Hi! I'm a beginner in bioinformatics and trying to replicate the result from a paper named TAZ Expression as a Prognostic Indicator in Colorectal Cancer (https://www.researchgate.net/publication/235393359_TAZ_Expression_as_a_Prognostic_Indicator_in_Colorectal_Cancer)
Currently, I'm working with GSE14333 from GEO dataset.
To make Figure 1, I searched for the genes named "Axl", "WWTR1", "YAP1" and "CTGF" from each of their entrez id in data@featureData@data$ENTREZ_GENE_ID. I've obtained several genes (a row in the expression matrix) matching with the same entrez gene id. For e.g.
ID // GB_ACC // ... // Gene Symbol
213342_at // AI745185 // ... // YAP1
224894_at // BF247906 // ... // YAP1
224895_at // AA557632 // ... // YAP1
YAP1 matched with 3 rows, WWTR1 with 3 rows, AXL with 2 rows, and CTGF with 1 row.
It seems like each row for YAP1 is somehow distinct and each of them has different expression level in the expression matrix. Then how can I make the scatter plot above? Should I pick only one if there are multiple rows? Or can I just take the average expression level of all of them?
I hope this Target Description help identifying each of them in the case of YAP1.
[1] "gb:AI745185 /DB_XREF=gi:5113473 /DB_XREF=wg10a05.x1 /CLONE=IMAGE:2364656 /FEA=FLmRNA /CNT=46 /TID=Hs.8939.0 /TIER=Stack /STK=13 /UG=Hs.8939 /LL=10413 /UG_GENE=YAP65 /UG_TITLE=yes-associated protein 65 kDa /FL=gb:NM_006106.1"
[2] "gb:BF247906 /DB_XREF=gi:11163848 /DB_XREF=601858274F1 /CLONE=IMAGE:4068810 /FEA=EST /CNT=137 /TID=Hs.84520.0 /TIER=Stack /STK=51 /UG=Hs.84520 /UG_TITLE=ESTs"
[3] "gb:AA557632 /DB_XREF=gi:2328109 /DB_XREF=nl11g07.s1 /CLONE=IMAGE:1030044 /FEA=EST /CNT=137 /TID=Hs.84520.0 /TIER=Stack /STK=9 /UG=Hs.84520 /UG_TITLE=ESTs"

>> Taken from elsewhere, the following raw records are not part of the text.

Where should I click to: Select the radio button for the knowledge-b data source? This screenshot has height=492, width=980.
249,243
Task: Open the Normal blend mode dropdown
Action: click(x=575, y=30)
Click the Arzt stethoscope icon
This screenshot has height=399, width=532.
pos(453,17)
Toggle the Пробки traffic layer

I'm stucked in here. Please give me a hand.
"_at" are Probe IDs from a microarray experiment, not Entrez IDs. You typically summarize Probe IDs onto a single value per gene, please read about microarray analysis. How did you process these data?
First, I obtained a gene expression level matrix (row: "_at" Probe IDs, column: samples). To replicate the paper, I tried to find out which Probe IDs correspond to "Axl", "WWTR1", "YAP1" and "CTGF". In the raw data, data@featureData@data contains a table of descriptions for each row. I've found Entrez IDs from the description table. Also, I searched for the genes one by one in wikipedia, and found mappings from each gene title to its Entrez ID. So I did an indexing on the rows which have the Entrez ID. But each gene title searched by the same Entrez ID had one or more Probe IDs.
The first sentence is they key. How did you do that?
by this code "exprs(data)" The raw data contain gene expression level matrix(normalized), gene information (descriptions for the rows), and clinic data (descriptions for the columns).